Aperta in estate con una edizione sotto le stelle de “L’elisir d’amore”, la stagione lirica 2013 del Teatro Verdi di Padova si è chiusa, in questo scorcio d’anno, proprio con la ripresa della “Tosca” in bianco e nero firmata da Hugo De Ana, sempre per il circuito Padova/Rovigo/Bassano,  nella stagione autunnale 2007; un degno prologo alla monumentale versione areniana da lui consegnata a Verona due anni dopo. Un allestimento, quello dell’artista argentino che - fatte le debite proporzioni - curiosamente ricorda lo spettacolo dell’inaugurazione della stagione scaligera 1996-97,  firmato da Luca Ronconi e con le scene di Margherita Palli, sua collaboratrice inseparabile insieme a Vera Marzot. Lì si trovavano elementi scenici realistici e imponenti,  ma tutti frammentari e sbilenchi, come smossi da un terremoto; qui le quinte sono altrettanto grandiose ma integre, sebbene le volte di Sant’Andrea - restando ritte solo incombenti colonne – e gli spalti di Castel Sant’Angelo ci siano offerti di sgauncio, come a dilatare un’instabile spazio barocco che già prelude all’incombente severo neoclassicismo.

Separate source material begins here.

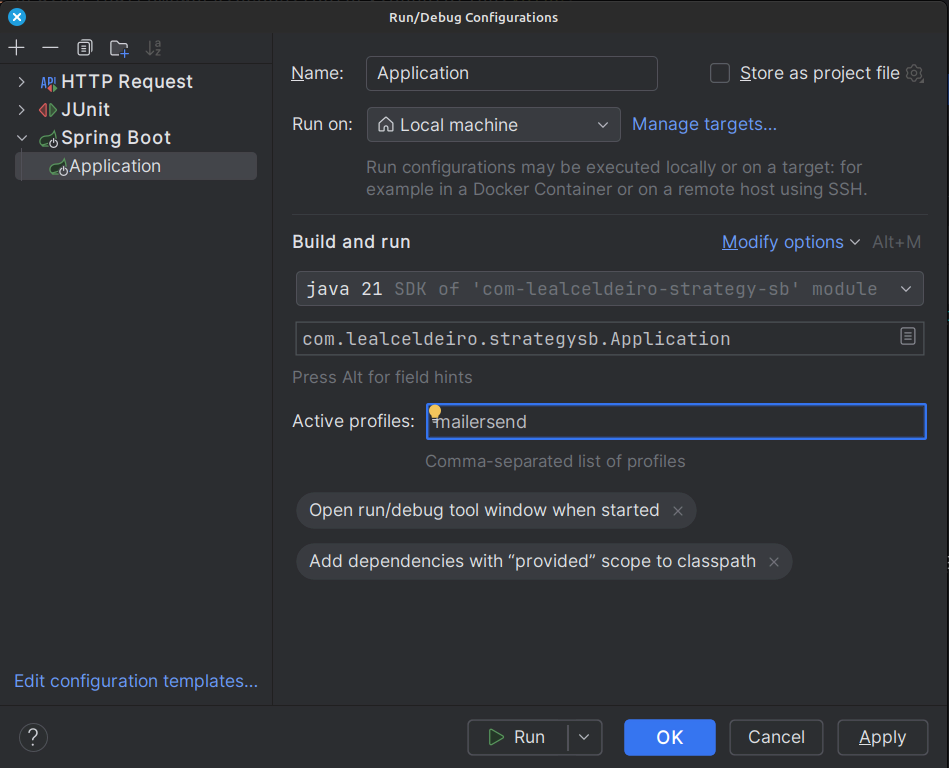Click the Remove Configuration minus icon
Screen dimensions: 949x768
click(50, 47)
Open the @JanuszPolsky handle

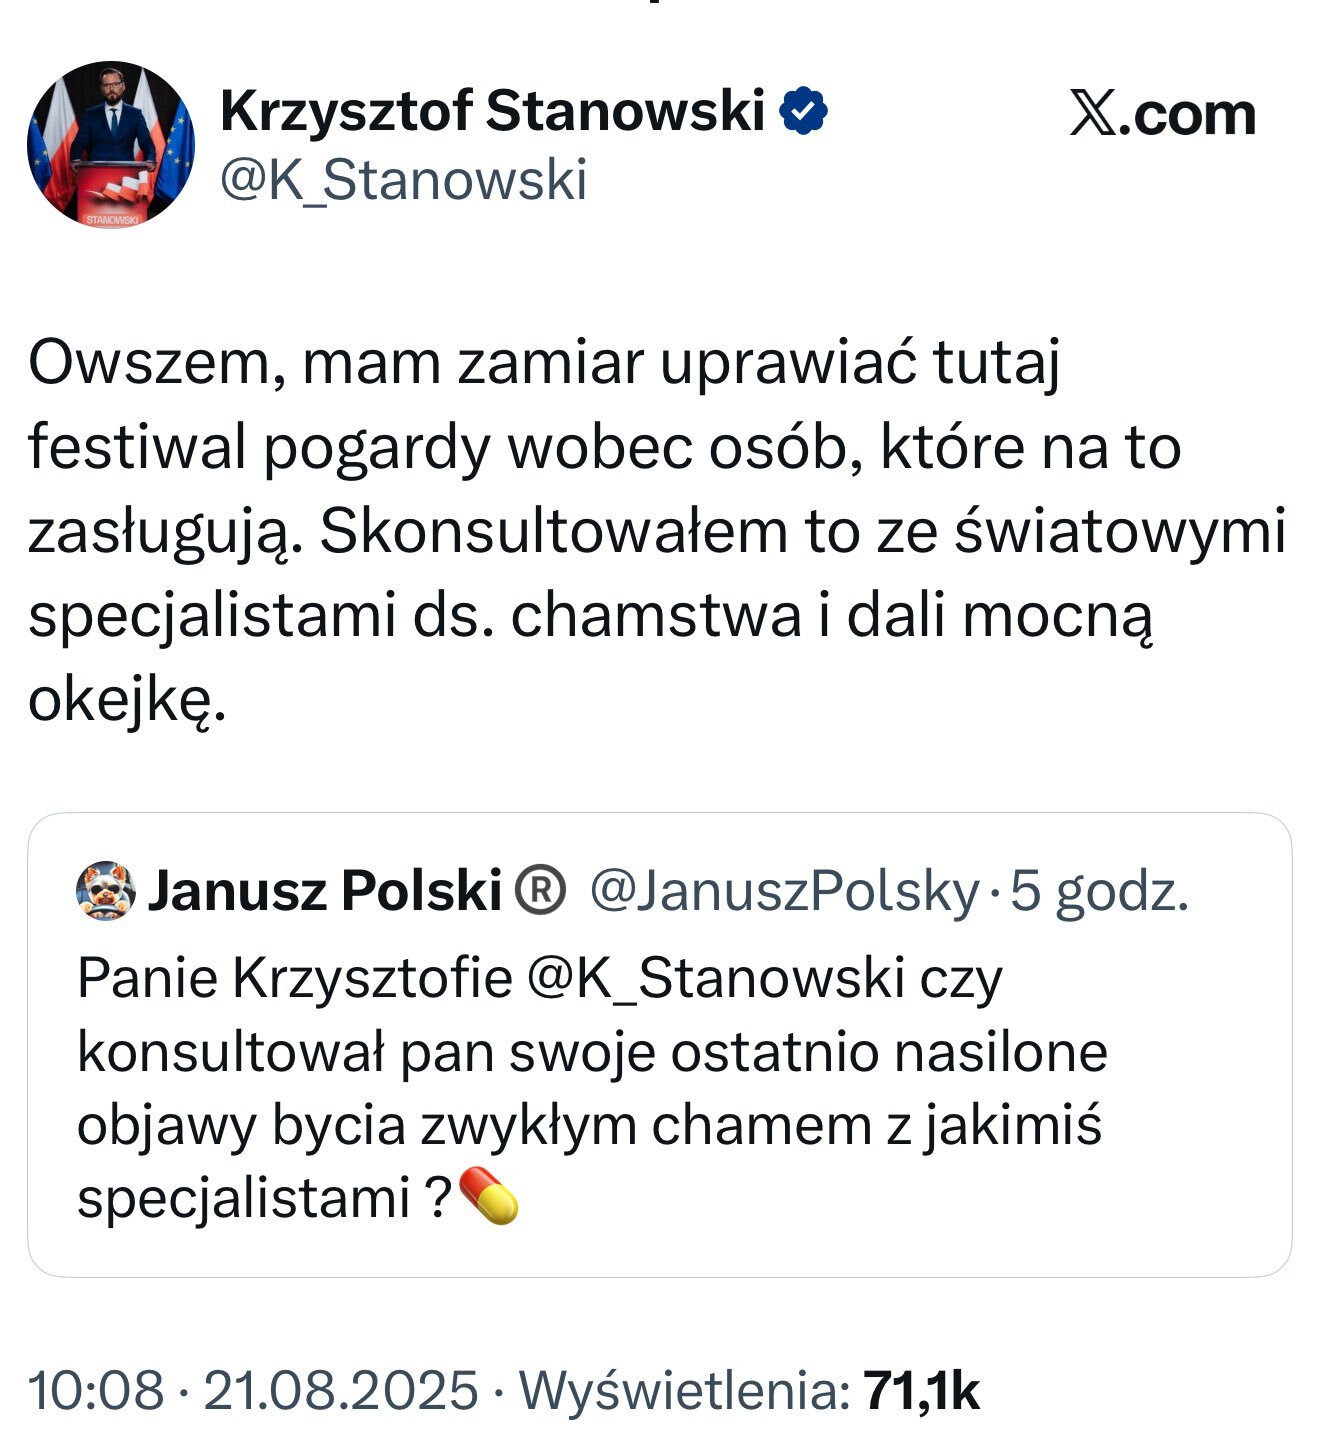784,890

Molto bello poi anche il disegno dei costumi, tipici di quegli anni turbolenti, come in uno spettacolo di Luchino Visconti.
La bella e solida regia di De Ana – molto attenta alle indicazioni pucciniane - è stata ripresa in questa occasione da Giulio Ciabatti, senza farle perdere nulla della sua carica emotiva e drammatica: sciolto e veloce il primo atto, con un Te Deum intenso ma senza cadere in enfatismi; serrato il dipanarsi del secondo, e ben risolto anche il terzo, con quell’unica pecca di far scappare fuor di scena Flora Tosca - come avendo urgenza d’andar a fare la pipì - anziché farla precipitare dagli spalti, buttando così via un istante di grande teatralità.

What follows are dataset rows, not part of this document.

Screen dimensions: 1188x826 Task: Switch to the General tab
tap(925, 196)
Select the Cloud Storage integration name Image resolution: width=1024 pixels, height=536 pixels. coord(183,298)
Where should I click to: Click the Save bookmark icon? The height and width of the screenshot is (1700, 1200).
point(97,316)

Tosca, appunto: che doveva essere Susanna Branchini, sostituita alla fine da Cellia Costea. Bel physique du rôle, senza dubbio, notevole  temperamento, grande presenza in scena, maliosa  e nevrotica sensualità: fin qui le note tutte positive. Ma per il resto le cose andavano così così: pur disponendo di un timbro ben tornito e di notevole spessore di voce, la varietà d’espressione ed i colori messi in campo sono pochi, qualche difficoltà si avvertiva là dove la tessitura pucciniana diventa perfida, e la pronuncia  - ahimé  - appariva alquanto fumosa. Andavano così perse per strada tante occasioni di tornire a dovere la più fascinosa delle eroine pucciniane; va detto però che il momento topico di «Vissi d’arte» era abbastanza ben padroneggiato dal soprano romeno, con sincera immedesimazione ed una maliosa vena melanconica; e che se nei dialoghi a Sant’Andrea correva troppo,  per fortuna nel duettare finale con l’amante (almeno da «Amaro solo per te» al frenetico Finale) ha saputo essere più persuasiva.
Il Cavaradossi di Andeka Gorrotxategui è parso alquanto rozzo e squadrato,  con una varietà di fraseggio modesta, scarsa gamma di tinte ed acuti lanciati nel vuoto; insomma, una figura inespressiva e lasciata a mezzo, malgrado a disposizione ci fossero cospicue munizioni nella giberna. Il che ha invero ha un po’ sorpreso, volendo mettere a confronto questa sua modesta interpretazione  con quelle recentemente valutate a Venezia (leggi: “Madama Butterfly” e “Masnadieri”) apparse ben più stimolanti: altro che pittura di «Recondite armonie di bellezze diverse!»…sul Mario del giovane tenore basco aleggiava una trascuratezza ed un grigiore interpretativo che non ci saremmo aspettati.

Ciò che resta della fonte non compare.